Vol 24, Issue 3 (2020)

We are pleased to announce the publication of the third quarterly issue of Online Learning (OLJ) containing two sections, one devoted to the best paper from recent OLC conferences, and one from our regular submission process. Section one of this issue was edited by Patsy Moskal of the University of Central Florida, Laurie Dringus of Nova Southeastern University, Paige McDonald of George Washington University and Karen Swan University of Illinois Springfield. In introducing the conference section these editors write:

The Online Learning Consortium (OLC) sponsors two annual conferences devoted to furthering the OLC mission of creating community and knowledge around quality online, blended, and digital learning while driving innovation. These conferences are known as premiere gatherings for faculty, instructional designers, administrators and others who teach or support those who teach in online and blended learning.

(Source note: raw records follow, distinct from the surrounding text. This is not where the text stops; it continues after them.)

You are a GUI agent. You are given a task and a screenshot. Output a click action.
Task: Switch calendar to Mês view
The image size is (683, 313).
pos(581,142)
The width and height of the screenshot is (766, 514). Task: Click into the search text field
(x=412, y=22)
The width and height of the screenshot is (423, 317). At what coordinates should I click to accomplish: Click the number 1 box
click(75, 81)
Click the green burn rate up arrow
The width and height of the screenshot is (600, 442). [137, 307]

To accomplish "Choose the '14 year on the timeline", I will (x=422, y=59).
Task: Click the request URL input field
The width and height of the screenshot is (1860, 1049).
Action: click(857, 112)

The 2019 OLC Accelerate conference marked the 25th anniversary of this international conference. The event was held November 19-22 in Orlando, Florida’s Walt Disney World Dolphin and Swan Resort with 1,623 onsite and over 1,000 virtual attendees from 13 countries, 49 states, Washington, D.C. and Puerto Rico. 

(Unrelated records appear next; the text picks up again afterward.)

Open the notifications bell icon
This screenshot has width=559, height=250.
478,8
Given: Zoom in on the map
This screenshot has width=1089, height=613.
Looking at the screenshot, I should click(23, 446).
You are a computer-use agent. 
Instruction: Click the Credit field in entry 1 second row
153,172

Little did we know that 2020 would bring new adventures and challenges! OLC Innovate, originally scheduled for March 31-April 3, 2020 was postponed and reimagined after COVID-19 forced its Chicago venue to close. With a quick pivot and fantastic planning by the OLC team, the conference went virtual June 15-26 with 370 presenters and contributors and 5,500+ attendees from nearly 500 organizations/institutions, representing 35 countries, all 50 states, Washington D.C. and Puerto Rico.

Each year we highlight articles from a selected few presentations from these conferences for publication in Online Learning. The five selections here represent a variety of topics from varied institutions of higher education.

In addition to the special section on papers presented at recent conferences sponsored by the Online Learning Consortium, this issue of OLJ also contains articles from our regular submission process. These eight papers appear in three sections broadly related to faculty and student issues as well three papers on blended learning.

We invite you to read and share this issue with colleagues and to consider submitting your original work to Online Learning. You can review the latest issue here: https://olj.onlinelearningconsortium.org/index.php/olj/index

Vol 24, Issue 2 (2020)

This issue of Online Learning is the first to be published during the ongoing pandemic, which has had substantial implications for the education sector. The significance of online learning has changed dramatically since the onset of COVID-19. Virtually every institution from primary schools through graduate schools in the US and around the world has moved instruction from classroom settings to remote/distance settings. It is important to note that institutions undertook this shift under extreme pressure with unrealistic timelines, frequently a matter of days or weeks. In many cases, the resultant coursework does not adhere to standards reflective of high quality online instructional design. 

Many institutions in the US have adopted terms such as “emergency remote instruction” to describe their current distance learning offerings.  While our timeline for reviewing rigorous studies would normally preclude publication of current research on the great migration to emergency remote instruction, we do include two papers relevant to the current crisis, including a national study of higher education’s response to the crisis. In this issue, we also have sections on student perspectives, faculty issues, K-12, literature review, and best practices in online education.